Burning Wheel baut auf diese Konflikte auf. Die Aussage ist: Geschichten entstehen durch Konflikte. Wenn es keine Konflikte gibt, dann gibt es keine fesselnde Geschichte. Und je näher die Konflikte an den Spielern sind, desto besser.

Sehe ich genauso. Die Unterschiede ergeben sich wohl darin, dass bei BW die Konflikte stärker in der SC-Gruppe selber liegen, während der Klassiker bei D&D wohl ist, dass die SC ein Team bilden, dass gegen jemand anders antritt. Nehmen wir den Kingmaker Adventure" Path als Beispiel, oder Von Eigenen Gnaden (ein DSA 4.1 Kaufabenteuer): die Spieler haben die Möglichkeit, dass ihre Charaktere zu den Oberfehlshabern einer kleinen Baronie (o.ä.) werden. Das Abenteuer gibt weniger eine feste Handlung vor, die der SL bereits im Fertigguss auf den Spieltisch knallt. Sondern, dem SL werden Infos gegeben, welche Hindernisse auf die SC vor und nach diesem Schlüsselerlebnis wartet - also wie kommen sie überhaupt an die Baronien (Fremdübernahme), und gegen welche Kräfte gilt es diese hernach nach außen zu verteidigen. Bis auf das Schlüsselmotiv des Abenteuer(-Pfade)s, nämlich dass die Spieler Baronien übernehmen, ist der Rest recht frei.

Das ist natürlich meilenweit von einem Rollenspielen ohne Kaufabenteuer entfernt, aber der Hauptkritikpunkt vieler (gerade DSA-)Kaufabenteuer war immer, dass die eigentlichen Konflikte der Spielwelt weitab von den SC stattfinden. Der größte Abenteuerpfad für DSA, Die sieben Gezeichneten, wird nicht ungefähr als Die Zaungäste der Borbaradkrise bezeichnet.
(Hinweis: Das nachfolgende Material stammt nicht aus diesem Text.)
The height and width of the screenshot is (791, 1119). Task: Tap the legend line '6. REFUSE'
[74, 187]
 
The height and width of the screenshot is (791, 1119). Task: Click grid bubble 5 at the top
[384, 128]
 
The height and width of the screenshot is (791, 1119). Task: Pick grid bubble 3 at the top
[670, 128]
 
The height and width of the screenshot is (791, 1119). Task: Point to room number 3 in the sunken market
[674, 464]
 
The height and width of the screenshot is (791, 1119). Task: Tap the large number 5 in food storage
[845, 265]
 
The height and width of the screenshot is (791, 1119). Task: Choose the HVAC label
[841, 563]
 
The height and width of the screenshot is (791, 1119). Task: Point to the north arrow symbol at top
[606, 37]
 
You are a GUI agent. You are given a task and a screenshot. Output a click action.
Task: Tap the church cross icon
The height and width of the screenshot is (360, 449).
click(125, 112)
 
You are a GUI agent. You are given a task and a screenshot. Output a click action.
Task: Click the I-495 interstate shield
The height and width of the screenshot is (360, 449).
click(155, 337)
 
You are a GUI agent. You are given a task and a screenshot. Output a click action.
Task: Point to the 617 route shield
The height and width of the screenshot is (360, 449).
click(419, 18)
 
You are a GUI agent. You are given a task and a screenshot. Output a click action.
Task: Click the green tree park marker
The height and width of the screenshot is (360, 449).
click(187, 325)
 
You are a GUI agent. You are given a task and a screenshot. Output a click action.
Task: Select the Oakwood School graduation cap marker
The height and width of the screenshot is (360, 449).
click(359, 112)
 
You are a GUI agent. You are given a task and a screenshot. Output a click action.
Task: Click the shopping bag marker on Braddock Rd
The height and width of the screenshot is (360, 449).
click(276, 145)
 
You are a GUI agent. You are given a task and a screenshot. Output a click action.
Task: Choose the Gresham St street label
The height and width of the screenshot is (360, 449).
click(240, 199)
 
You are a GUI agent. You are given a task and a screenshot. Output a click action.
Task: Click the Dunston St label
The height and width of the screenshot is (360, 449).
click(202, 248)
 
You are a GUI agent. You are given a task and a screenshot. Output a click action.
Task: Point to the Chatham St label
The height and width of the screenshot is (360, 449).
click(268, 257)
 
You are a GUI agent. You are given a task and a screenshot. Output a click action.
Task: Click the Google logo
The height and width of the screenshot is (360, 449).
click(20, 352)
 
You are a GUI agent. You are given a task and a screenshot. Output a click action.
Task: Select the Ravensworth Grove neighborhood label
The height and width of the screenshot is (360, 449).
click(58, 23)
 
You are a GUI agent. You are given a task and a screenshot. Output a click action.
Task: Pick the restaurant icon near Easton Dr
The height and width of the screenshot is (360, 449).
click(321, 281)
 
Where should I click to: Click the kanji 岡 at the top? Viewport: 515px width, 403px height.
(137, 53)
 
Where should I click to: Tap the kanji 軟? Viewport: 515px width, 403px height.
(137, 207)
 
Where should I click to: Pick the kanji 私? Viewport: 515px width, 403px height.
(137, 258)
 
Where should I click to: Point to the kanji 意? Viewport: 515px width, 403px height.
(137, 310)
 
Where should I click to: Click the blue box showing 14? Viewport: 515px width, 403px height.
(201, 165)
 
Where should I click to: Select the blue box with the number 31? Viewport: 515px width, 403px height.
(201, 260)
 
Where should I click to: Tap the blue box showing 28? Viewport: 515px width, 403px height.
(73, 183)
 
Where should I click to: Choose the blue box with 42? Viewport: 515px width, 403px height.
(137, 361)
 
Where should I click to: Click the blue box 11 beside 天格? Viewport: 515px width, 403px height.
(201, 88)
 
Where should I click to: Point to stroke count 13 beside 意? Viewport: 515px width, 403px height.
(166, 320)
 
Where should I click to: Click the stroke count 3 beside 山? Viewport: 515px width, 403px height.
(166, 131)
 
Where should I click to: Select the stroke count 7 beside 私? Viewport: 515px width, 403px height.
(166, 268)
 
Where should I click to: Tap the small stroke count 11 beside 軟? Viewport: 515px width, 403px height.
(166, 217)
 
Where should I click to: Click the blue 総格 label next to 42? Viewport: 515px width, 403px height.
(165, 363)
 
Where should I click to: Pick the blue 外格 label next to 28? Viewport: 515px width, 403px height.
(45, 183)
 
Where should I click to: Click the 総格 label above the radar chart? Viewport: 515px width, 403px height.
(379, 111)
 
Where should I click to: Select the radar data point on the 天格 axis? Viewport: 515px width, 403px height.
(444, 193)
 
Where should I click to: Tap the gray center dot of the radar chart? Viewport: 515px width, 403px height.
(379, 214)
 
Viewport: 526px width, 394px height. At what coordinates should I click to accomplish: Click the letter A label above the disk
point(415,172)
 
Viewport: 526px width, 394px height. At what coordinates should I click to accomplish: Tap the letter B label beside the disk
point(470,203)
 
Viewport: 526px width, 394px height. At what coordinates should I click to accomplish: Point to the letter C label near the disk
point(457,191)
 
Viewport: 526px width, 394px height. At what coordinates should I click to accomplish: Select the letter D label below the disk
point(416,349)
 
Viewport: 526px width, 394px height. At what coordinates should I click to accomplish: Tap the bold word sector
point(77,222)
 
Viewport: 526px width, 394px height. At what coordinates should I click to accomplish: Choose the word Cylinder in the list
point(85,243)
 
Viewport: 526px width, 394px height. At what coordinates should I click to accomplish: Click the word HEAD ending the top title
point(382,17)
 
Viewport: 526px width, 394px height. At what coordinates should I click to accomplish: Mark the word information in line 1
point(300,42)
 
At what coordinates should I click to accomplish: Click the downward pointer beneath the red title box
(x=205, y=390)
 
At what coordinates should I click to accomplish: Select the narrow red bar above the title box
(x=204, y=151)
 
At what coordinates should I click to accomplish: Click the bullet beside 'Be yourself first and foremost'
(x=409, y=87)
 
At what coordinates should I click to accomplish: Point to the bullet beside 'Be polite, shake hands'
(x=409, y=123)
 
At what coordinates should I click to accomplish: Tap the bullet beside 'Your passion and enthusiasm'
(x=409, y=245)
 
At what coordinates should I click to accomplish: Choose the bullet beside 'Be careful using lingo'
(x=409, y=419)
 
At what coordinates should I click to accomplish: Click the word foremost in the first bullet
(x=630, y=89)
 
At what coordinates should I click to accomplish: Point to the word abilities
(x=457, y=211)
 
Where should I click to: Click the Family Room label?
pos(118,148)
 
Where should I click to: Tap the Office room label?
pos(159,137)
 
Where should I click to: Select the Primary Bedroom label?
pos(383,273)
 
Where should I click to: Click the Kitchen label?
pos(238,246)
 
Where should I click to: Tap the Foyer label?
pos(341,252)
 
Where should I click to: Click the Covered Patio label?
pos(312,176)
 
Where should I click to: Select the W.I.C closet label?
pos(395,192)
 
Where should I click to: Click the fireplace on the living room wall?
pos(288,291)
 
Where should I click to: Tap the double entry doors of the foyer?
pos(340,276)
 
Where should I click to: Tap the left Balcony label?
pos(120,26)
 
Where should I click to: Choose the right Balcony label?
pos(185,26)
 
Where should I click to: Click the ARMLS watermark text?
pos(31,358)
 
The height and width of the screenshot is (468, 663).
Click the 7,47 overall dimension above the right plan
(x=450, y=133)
Deshalb sollen die Spieler die Konflikte formulieren, die sie interessieren.

Dieser Satz schließt an das vorige Zitat unmittelbar an. Ich kann das "Deshalb" nicht so ganz verstehen. Ich finde ja auch, dass wenn meine Spieler ihre Charaktere entwickeln, sowohl vor als auch während der Kampagne, dass ich diese Dinge thematisiere und oft in Konflikte mit NSC hineintrage. (Ist ja der Klassiker, dass der Bösewicht, der die Eltern des Waldläufers umgebracht hat, auf ebendiesen im Burgverlies Nr. 145 wartet.) Gut ist auch, auf jede Info seitens des Spielers zu achten, worauf er im Spiel wert legt - und das dann unauffällig aber effektiv in die Kampagne einzuarbeiten.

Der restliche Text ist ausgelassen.